Valerie Jenness

Professor of Criminology, Law and Society, University of California, Irvine

Areas of Expertise

  • Prostitution
  • Hate crime
  • Prisons
  • Prison violence
  • Transgender prisoners
  • Corrections

Key Findings

  • Almost 75% of prisoners filed at least one grievance while in a California prison. MORE
  • Of the prisoners that filed one grievance, more than 75% had filed more than once, some having filed dozens. MORE
  • When the grievance is granted, the prisoner is likely to be satisfied with the outcome and the procedures through which it was managed; when the grievance is not granted, the prisoner is likely to be dissatisfied with the outcome and management of the issue. MORE

Biography

Valerie Jenness, Professor of Criminology, Law and Society at the University of California, Irvine, is an expert in prison violence, prostitutions’ rights movement, hate crime, deviance and social control, the politics of crime control, social movements, corrections and public policy.

Jenness was a visiting professor in the Department of Sociology at the University of California, Santa Barbara and a senior visiting scholar at the Institute for Research on Women and Gender at the University of Michigan.

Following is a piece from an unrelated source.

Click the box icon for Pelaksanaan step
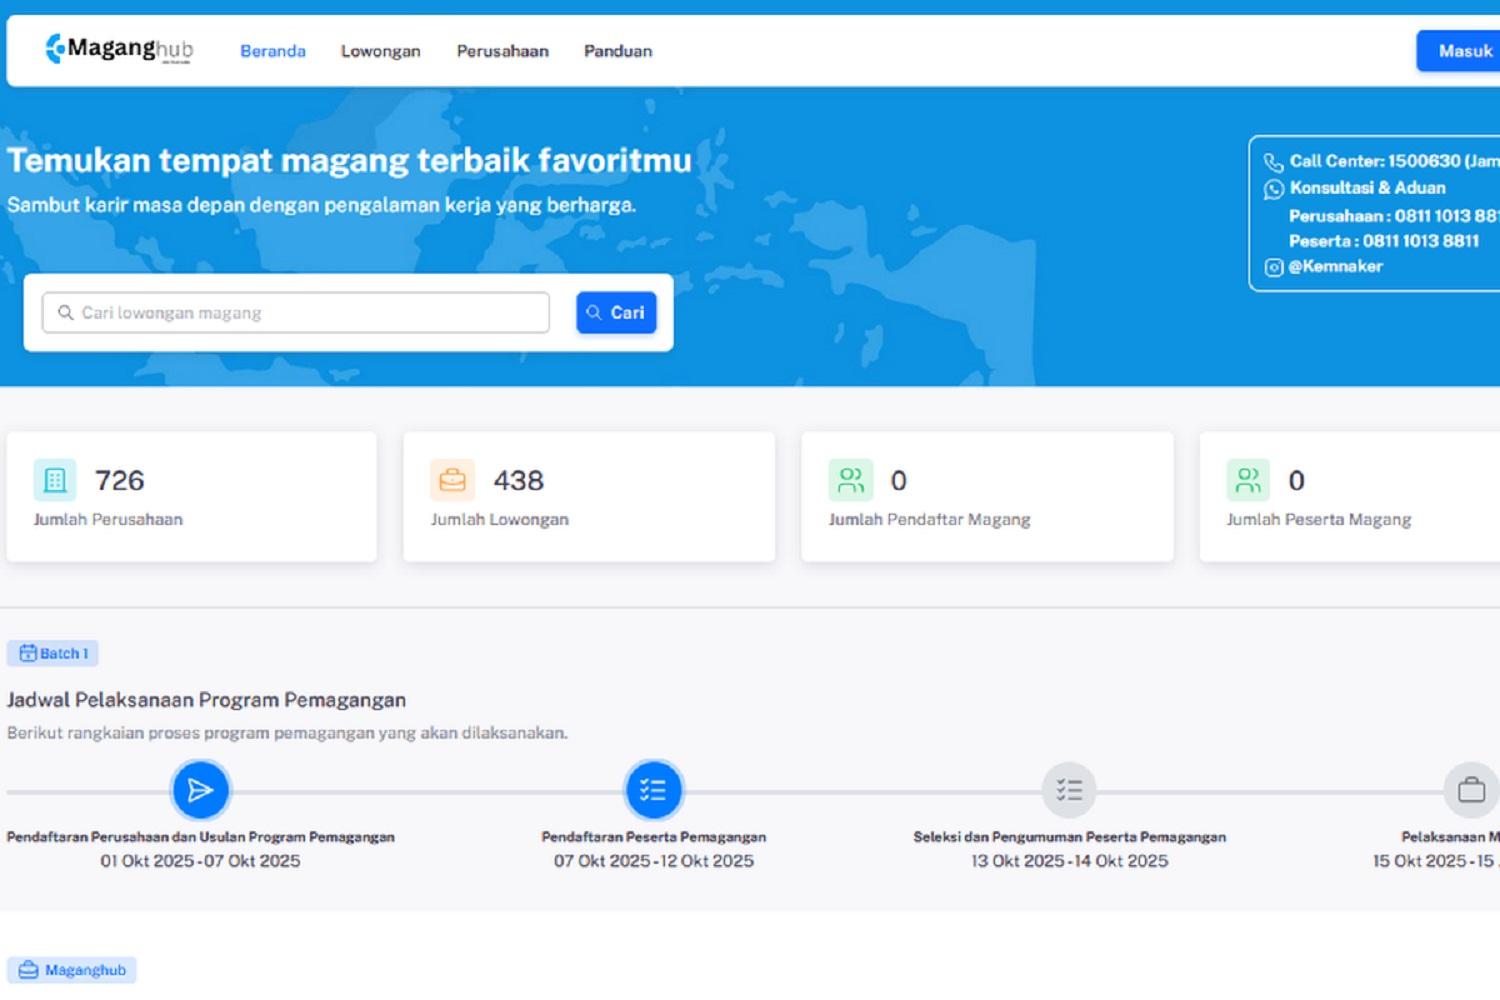The width and height of the screenshot is (1500, 1000). 1470,790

Jenness previously served as dean of the School of Social Ecology at the University of California, Irvine and chair of the Department of Criminology, Law and Society. She was the co-editor of the journal, Contemporary Sociology, and past president of the Pacific Sociological Association as well as the Society for the Study of Social Problems.

She has been published in numerous academic journals and is the author of several books, including “Appealing to Justice: Prisoner Grievances, Rights, and Carceral Logic” and “Making Hate a Crime: From Social Movement to Law Enforcement Practice.”

Jenness received her Ph.D. and M.A. from the University of California, Santa Barbara and her B.S. from Central Washington University.